The use of recycled chips saves considerable quantities of natural raw materials.  Use of recycled chips is therefore an ecologically valuable alternative for processing natural resources. This alternative, with a view to reducing harmful impacts, is the more effective the shorter the transport routes for RC materials.

The concrete products and reject batches that are sorted out in the course of quality control have long been processed into recycled chips and returned to the production process. In Germany, old, dismantled
concrete products such as paving blocks and sidewalk slabs are already now recycled by nearly 100 %. However, when it comes to taking back and/or retrieving these products for further processing in the concrete plant, there is clearly still much room for improvement.
This is unfortunately due, for example, to the fact that excessive quantities of crushed concrete, together with other end-of-life product
wastes as, for example, clay and limestone blocks, end up as RC materials in road substructures.

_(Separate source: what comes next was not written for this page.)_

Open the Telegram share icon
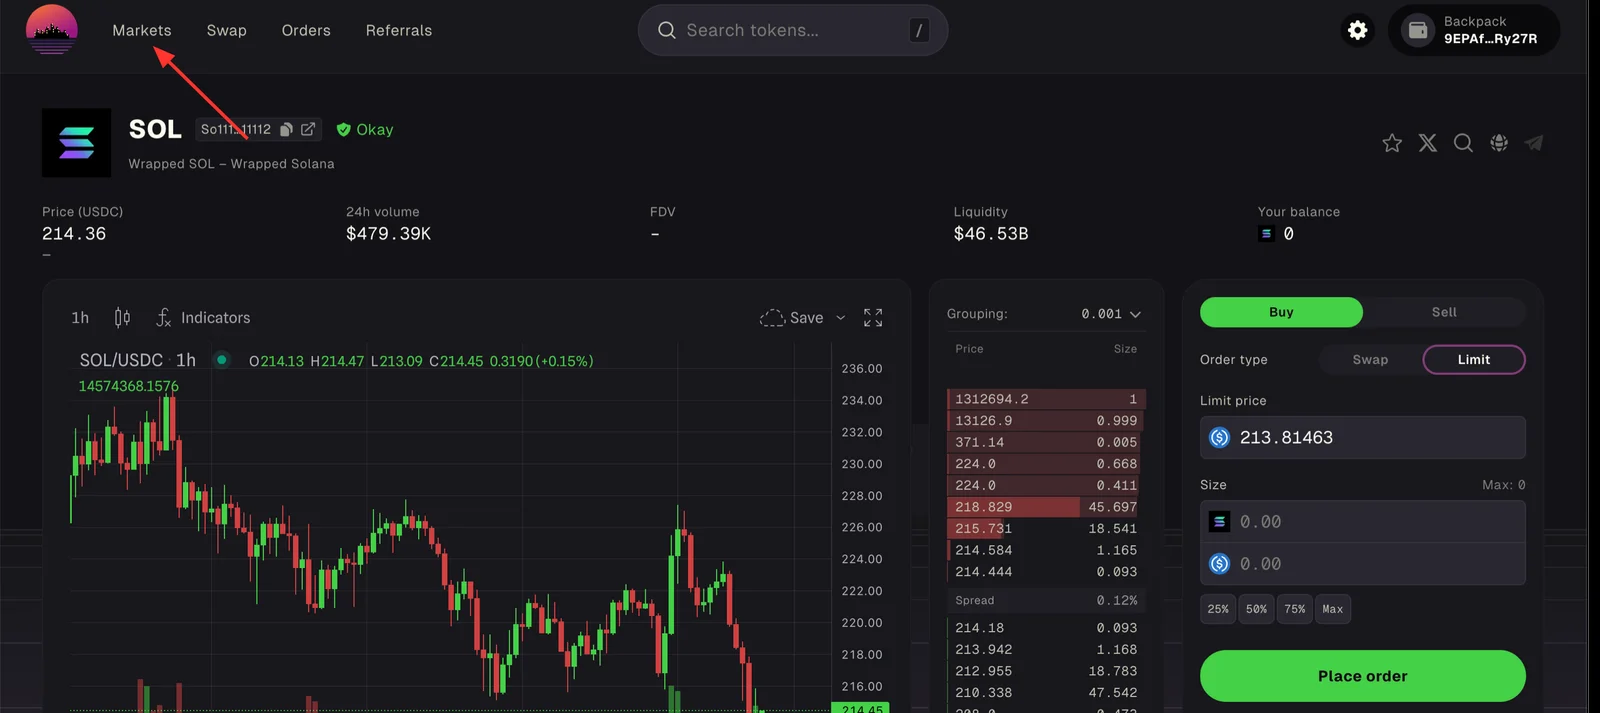The height and width of the screenshot is (713, 1600). click(x=1534, y=143)

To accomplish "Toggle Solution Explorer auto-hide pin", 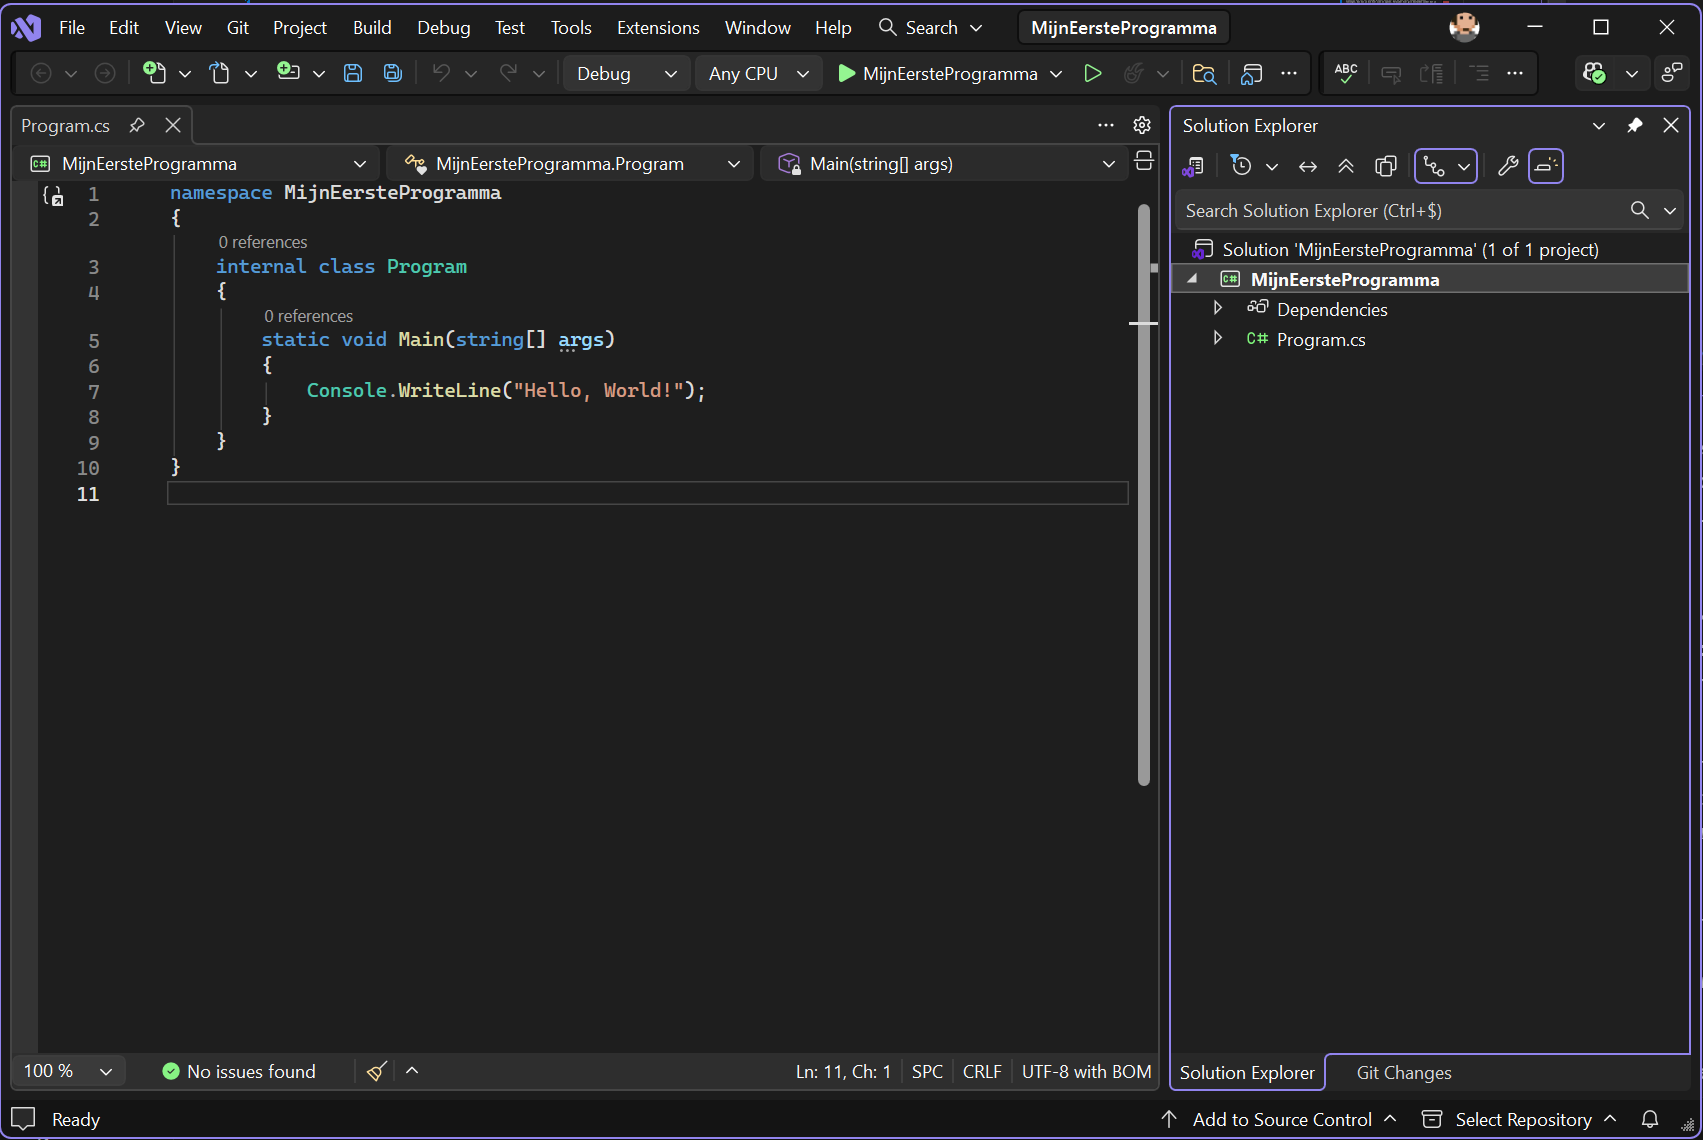I will pyautogui.click(x=1635, y=125).
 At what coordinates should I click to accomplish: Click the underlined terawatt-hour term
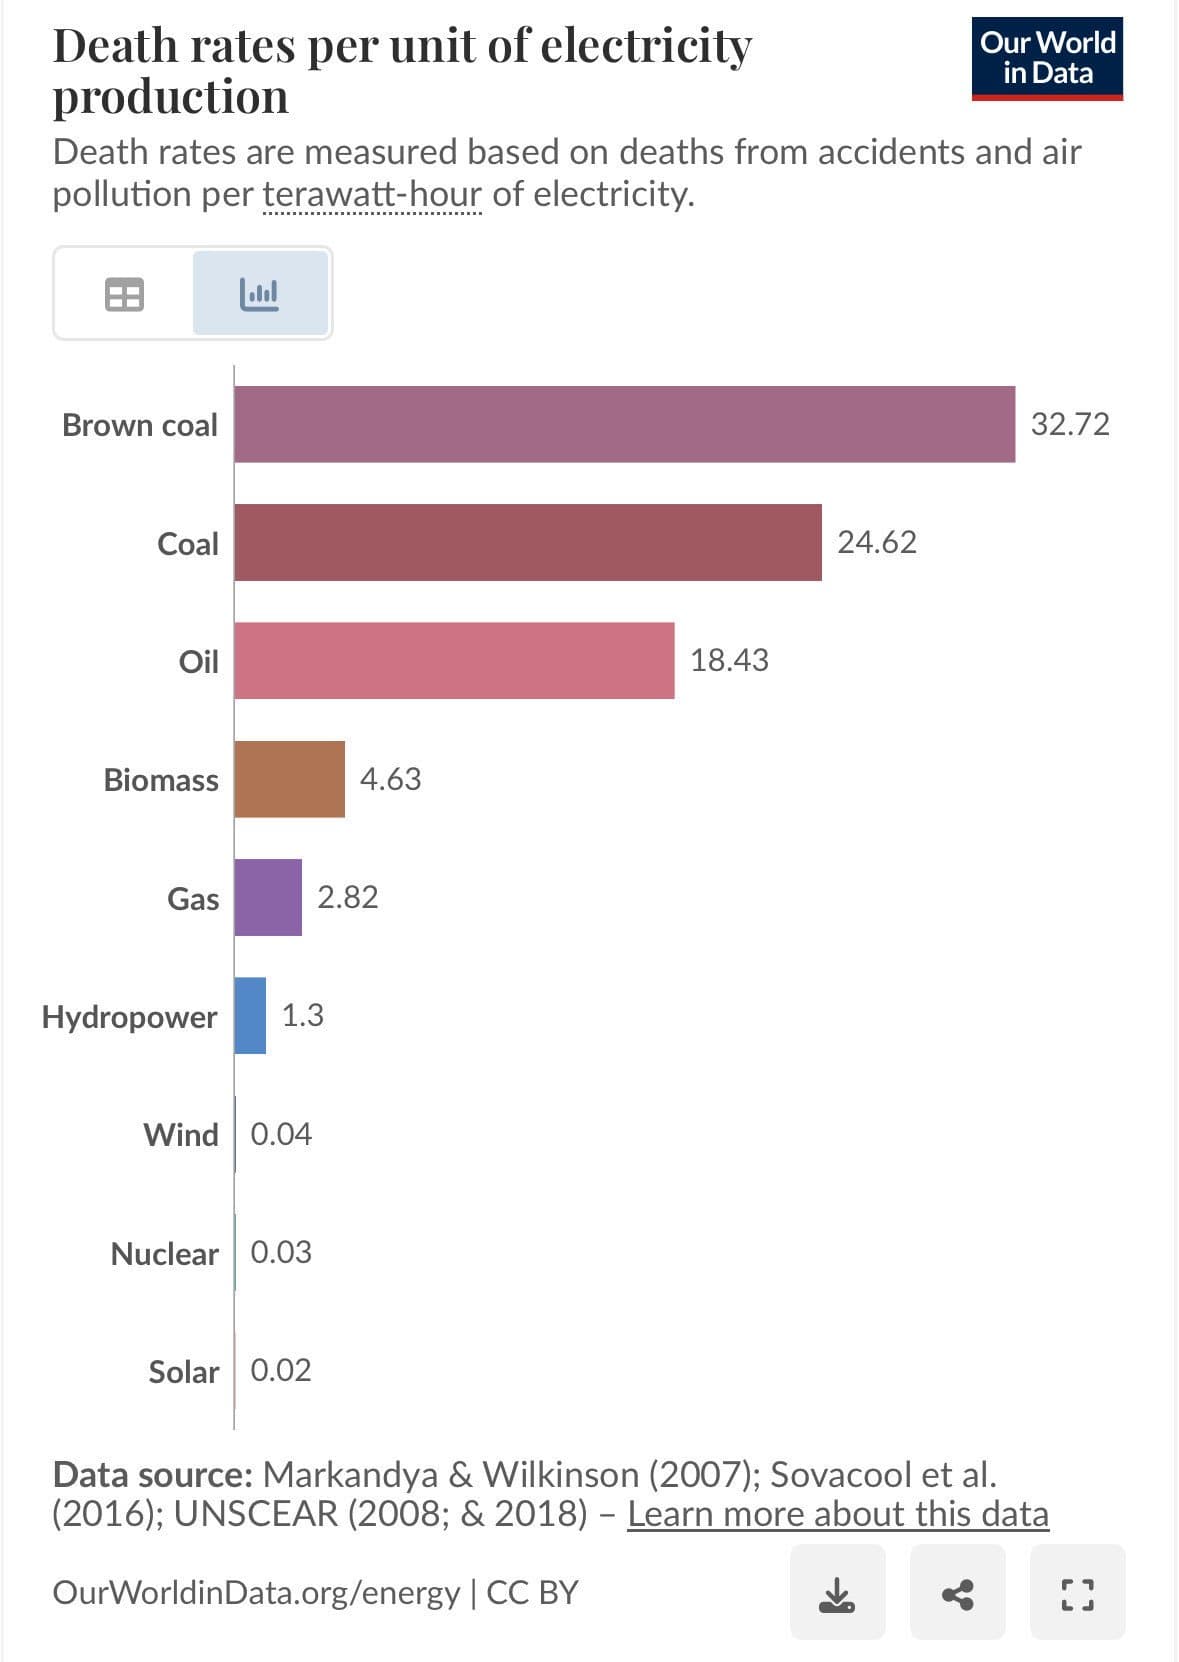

Although this represents an ecologically, technically and economically expedient use of RC aggregate from concrete rubble, their use as constituent material for precast concrete products would constitute a higher value-added means of utilization. From the point of view of the concrete block industry, it is therefore necessary to control and shift the material cycle in such a way that end-of-life-cycle concrete products are upcycled or processed such that aggregate once again arrives as raw materials in the concrete plants.  A modern recycled concrete paving block currently consists for the most part of around 30 to 40 % of recycled chips. RC-shares of up to 70 % have already been realised in isolated cases. The amount added varies from manufacturer to manufacturer and from product to product. The technical quality of recycled concrete paving blocks is equivalent to the customary high standard of standardized concrete paving blocks.